Rekha Pitchumani, a computer science graduate student in the Baskin School of Engineering at UC Santa Cruz, has been developing new data storage technologies in collaboration with Seagate, a leader in the storage industry. Pitchumani's work on storage technologies at UCSC's Storage Systems Research Center (SSRC) came to the attention of Seagate representatives at the SSRC's annual research retreat in 2013. She will be presenting her latest results at this year's retreat, which takes place on Wednesday, May 21, at the Baskin School of Engineering.
In the rapidly evolving field of data storage, the SSRC has been a leading academic research center for more than a decade. Strong relationships with top companies in the storage industry help ensure that SSRC researchers and graduate students are focusing their efforts on important problems and preparing for the challenges of the future, said Ethan Miller, professor of computer science and Pitchumani's adviser.
"When companies need to solve a problem to continue developing a product, we hope our research has created a foundation for an application," Miller said.
Pitchumani has been working on shingled disk technology. Shingled disks were developed to enable computer disk drives to store more information by overlapping the data tracks like roof shingles. To write data on a shingled disk, however, a computer needs new software, and updating large server farms with shingled disks requires a labor-intensive software upgrade for each server. Pitchumani wanted to simplify that process by developing data management software that could be placed directly on a shingled disk. "Intelligent" disks could then manage themselves, eliminating the software installation step in upgrading server storage.

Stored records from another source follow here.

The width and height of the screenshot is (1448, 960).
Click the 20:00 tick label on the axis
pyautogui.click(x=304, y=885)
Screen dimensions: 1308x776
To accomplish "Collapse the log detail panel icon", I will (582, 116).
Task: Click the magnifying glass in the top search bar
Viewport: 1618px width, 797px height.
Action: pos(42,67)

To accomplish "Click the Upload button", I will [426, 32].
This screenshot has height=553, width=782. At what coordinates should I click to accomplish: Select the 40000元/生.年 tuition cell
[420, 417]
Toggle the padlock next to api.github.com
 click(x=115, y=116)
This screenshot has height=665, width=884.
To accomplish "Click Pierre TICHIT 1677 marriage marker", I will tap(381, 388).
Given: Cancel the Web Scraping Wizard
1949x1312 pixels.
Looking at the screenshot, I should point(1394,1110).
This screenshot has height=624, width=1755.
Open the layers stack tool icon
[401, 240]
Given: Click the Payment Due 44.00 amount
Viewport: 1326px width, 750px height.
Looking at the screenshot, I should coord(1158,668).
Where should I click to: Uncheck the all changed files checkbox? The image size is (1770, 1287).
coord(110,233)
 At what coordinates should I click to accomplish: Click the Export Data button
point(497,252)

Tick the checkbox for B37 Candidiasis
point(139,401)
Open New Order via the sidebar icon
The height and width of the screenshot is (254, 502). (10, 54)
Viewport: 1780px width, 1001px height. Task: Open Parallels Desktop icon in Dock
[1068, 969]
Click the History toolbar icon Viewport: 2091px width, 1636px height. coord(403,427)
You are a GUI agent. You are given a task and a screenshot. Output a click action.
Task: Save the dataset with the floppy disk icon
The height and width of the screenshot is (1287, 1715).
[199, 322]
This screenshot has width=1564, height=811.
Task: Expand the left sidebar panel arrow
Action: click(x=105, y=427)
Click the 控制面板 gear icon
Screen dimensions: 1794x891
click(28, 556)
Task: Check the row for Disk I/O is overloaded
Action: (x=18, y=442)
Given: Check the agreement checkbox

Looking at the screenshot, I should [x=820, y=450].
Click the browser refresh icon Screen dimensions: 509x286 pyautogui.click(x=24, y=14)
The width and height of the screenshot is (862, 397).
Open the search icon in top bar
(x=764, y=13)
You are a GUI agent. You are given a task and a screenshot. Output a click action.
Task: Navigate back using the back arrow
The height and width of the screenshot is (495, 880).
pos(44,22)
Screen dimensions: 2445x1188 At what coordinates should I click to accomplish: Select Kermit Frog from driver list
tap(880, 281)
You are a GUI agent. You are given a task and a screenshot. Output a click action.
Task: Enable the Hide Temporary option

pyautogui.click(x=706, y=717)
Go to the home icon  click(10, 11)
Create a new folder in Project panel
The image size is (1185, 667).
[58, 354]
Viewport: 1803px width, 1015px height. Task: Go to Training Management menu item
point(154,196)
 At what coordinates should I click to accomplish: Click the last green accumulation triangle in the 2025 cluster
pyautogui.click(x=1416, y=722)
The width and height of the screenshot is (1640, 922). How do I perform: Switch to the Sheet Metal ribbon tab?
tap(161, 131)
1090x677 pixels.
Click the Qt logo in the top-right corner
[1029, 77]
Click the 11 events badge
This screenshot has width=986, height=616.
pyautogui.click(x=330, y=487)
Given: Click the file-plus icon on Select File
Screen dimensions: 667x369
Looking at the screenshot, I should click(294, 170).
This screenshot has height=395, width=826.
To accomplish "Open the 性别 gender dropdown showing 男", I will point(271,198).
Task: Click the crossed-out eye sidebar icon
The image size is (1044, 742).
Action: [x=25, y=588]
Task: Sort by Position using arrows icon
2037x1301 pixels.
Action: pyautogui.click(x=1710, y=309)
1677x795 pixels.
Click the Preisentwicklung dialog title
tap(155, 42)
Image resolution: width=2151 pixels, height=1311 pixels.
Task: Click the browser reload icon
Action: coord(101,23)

After hearing Pitchumani's presentation last year, Seagate offered her an internship for the summer, during which she developed software for a shingled disk storage system. Pitchumani is working directly with several of Seagate's senior technologists to incorporate her work into a new storage platform the company launched in mid-2013.
"Rekha has the perfect combination of a great organization in SSRC and a Ph.D. thesis that was a match for what the industry is struggling with," said James Hughes, principal technologist at Seagate. "Her ability to work all the way from abstract idea to the actual code makes what she does immediately relevant."
Seagate was ready to hire her after the internship, but Pitchumani said they understood that finishing her Ph.D. research is her first priority. Because of the university's close proximity to Seagate's offices in Cupertino, Pitchumani has continued a part-time internship with the company while working on her academic research.
She said she's happy her research is already having an impact in society. "Usually, Ph.D. students are not able to get their research into real products during graduate school," Pitchumani said.
Since 2013, the SSRC has maintained its connections with companies in the data storage industry through the Center for Research in Storage Systems (CRSS), established at UCSC through the National Science Foundation's Industry/University Cooperative Research Program. CRSS receives more than $500,000 of support from industry each year. Company sponsors do not dictate what projects the UCSC researchers tackle, but they provide valuable input by identifying important challenges facing the industry.
Maintaining relationships with industry has been part of the SSRC philosophy since the group was founded more than a decade ago, said Darrell Long, professor of computer science and SSRC director. Many graduate alumni from the group now work at technology companies, while others have positions at universities and national laboratories. It's common for students in the data storage research group to have several job offers before they graduate, Long said.
Research conducted at SSRC often produces ideas and strategies that are later incorporated into commercial products. In the mid-1990s, for example, SSRC pioneered the use of "deduplication" to consolidate storage by taking advantage of redundancies in the data. Several companies took the ideas from that research and worked to improve the stability of the algorithms. About a decade later, products based on that original approach were on the market.
Archival storage advances
In the mid-2000s, SSRC researchers developed new ways to archive data for long-term storage. Some start-up companies are building storage systems using the architecture developed at UCSC, and people who worked on the project as graduate students now work for those companies, Miller said.
Lawrence You, now director of privacy at Google, was among the graduate students who worked on deduplication and archival storage projects, earning his Ph.D. in 2006. He worked with Long to develop a highly efficient archival storage system, called Deep Store.
"Storing archival data over a long period of time is still a hard problem today because data volumes continue to grow, demands for online storage and cloud services are increasing, and data formats continue to evolve," You said. "Moreover, expectations of reliability, availability, and the need to ensure that data is protected now and deletable later further challenge us to develop new types of storage systems to satisfy those needs."
SSRC researchers try to anticipate problems that the storage industry might encounter within the next five years or so. The need for energy efficient storage, for example, is a growing concern, Miller said. The use of alternative materials in storage media will also create new challenges. At SSRC, researchers are already working to find solutions.